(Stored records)
* * * * * * * * *
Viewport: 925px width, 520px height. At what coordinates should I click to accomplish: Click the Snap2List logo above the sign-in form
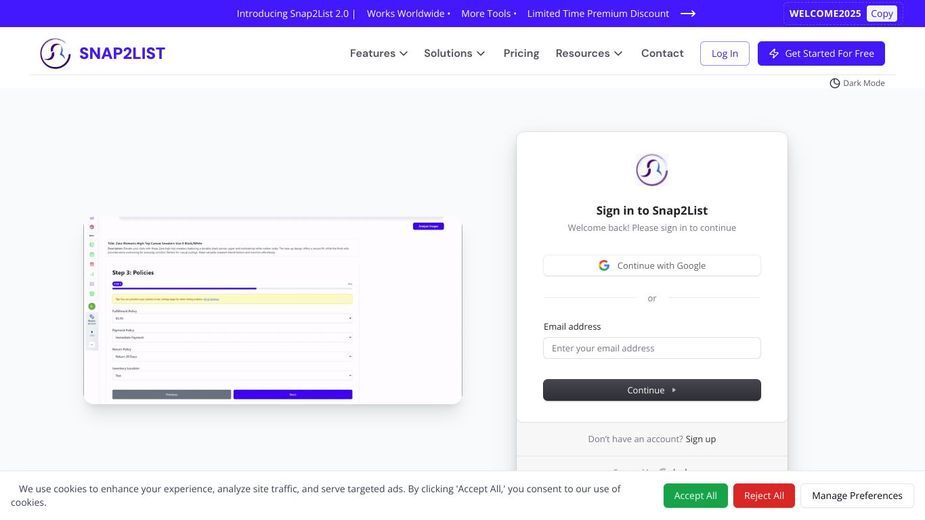651,170
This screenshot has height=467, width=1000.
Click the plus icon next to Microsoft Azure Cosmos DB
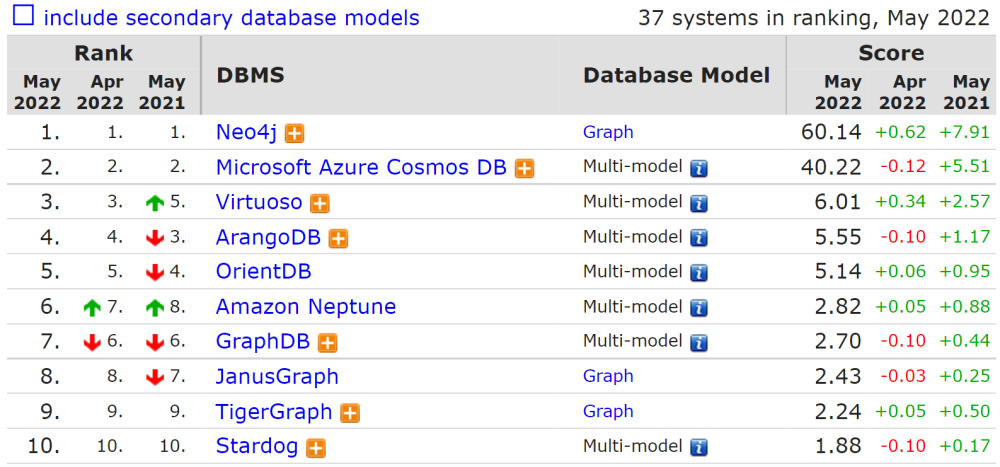[x=524, y=168]
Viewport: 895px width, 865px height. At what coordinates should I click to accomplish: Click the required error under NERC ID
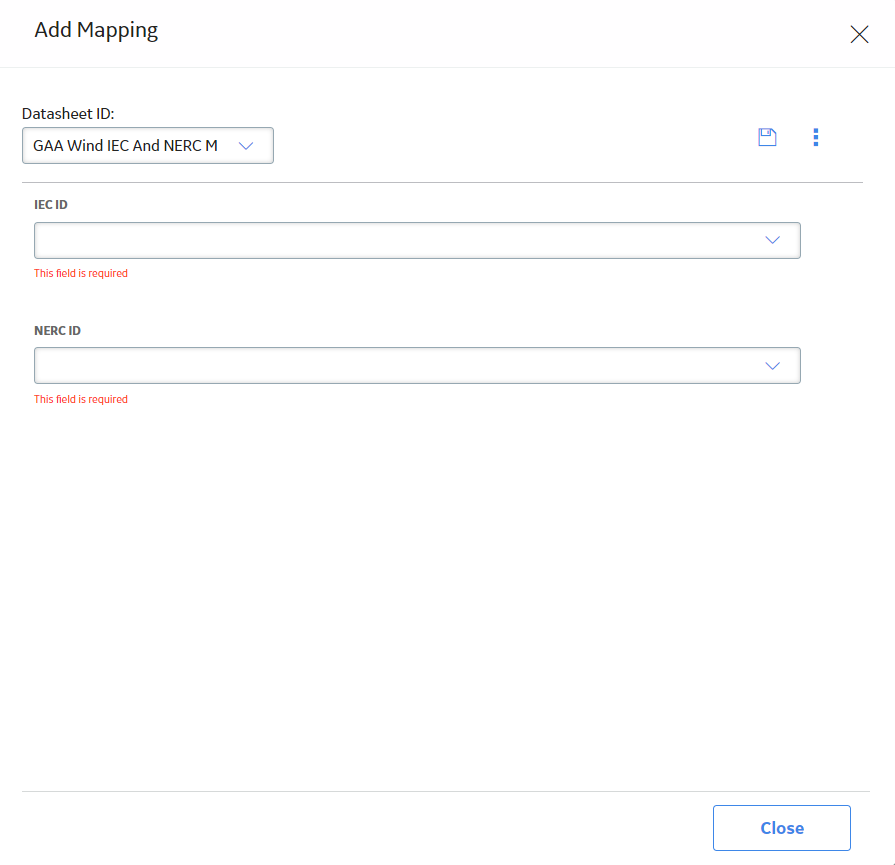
* * * * * * * * *
Starting at the line containing "Click the plus", output every remaining line of the records above exactly, the last one included. Nothing else belongs in the output, and no pictures either.

Click the plus icon next to Microsoft Azure Cosmos DB
[x=524, y=168]
Viewport: 895px width, 865px height. At what coordinates should I click to accomplish: Click the required error under NERC ID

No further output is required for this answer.